Just prior to the announcement of the global pandemic a year ago, my wife Renate and I had arrived in Uruguay for a family visit. Her parents had also travelled there, where they had spent the early part of their young adult life. Motivation for us making the trip was to meet with Uruguayan relatives, and to hear stories of Renate’s grandfather. Before he died, he had written most of his memoir of life in Germany, but not the latter part of his time in Uruguay.
Before leaving Niagara, we heard news of a COVID virus, but there were no reported cases in Uruguay. We travelled with caution, yet had a purpose. The weekend after arrival was our story-telling session with family members.

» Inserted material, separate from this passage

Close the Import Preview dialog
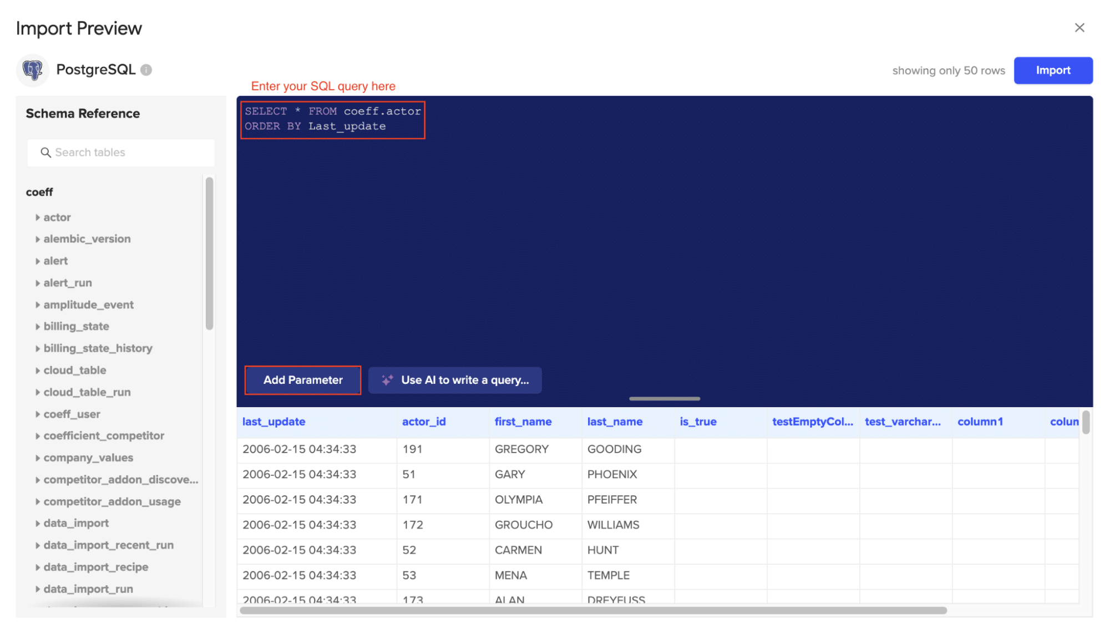The height and width of the screenshot is (634, 1109). 1079,28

The following day Prime Minister Justin Trudeau called Canadians to return home. In Montevideo we walked to our airline office, where there was a line-up of people. The representative told us “everything was normal.” The only option of rebooking gained us two days from our scheduled return. Three days later, all flights were cancelled, and like Canada, Uruguay locked down.
We had registered our trip with the Canadian Embassy, and they kept us informed, giving us alternate options to get home as they became available. We lived with uncertainty as to when we might be able to return home.
Our extended time was spent with a cousin’s family, on a rural dairy farm. Unable to visit others, we enjoyed quiet days of summer weather. We tried to help our hosts where we could, and took afternoon walks on the country road. Peaceful, yet anxious.
Our three-week vacation extended to six, and it became a significant challenge, and cost, to make arrangements for getting home.
A year later we are deeply grateful to relatives who hosted our extended stay, and thankful for the St. Catharines travel agent who booked our alternate flights. Our cousin had to lend us funds when we could not pay for a flight by credit card. Then family in Niagara assisted us during our time of isolation at home. Our experience was akin to the Come From Away story of stranded passengers.
When there is much to be discouraged about, we are very aware of the sense of care and compassion we share as a community when we act for the well-being of others. For this, the past year has taught us we have so much for which to be thankful.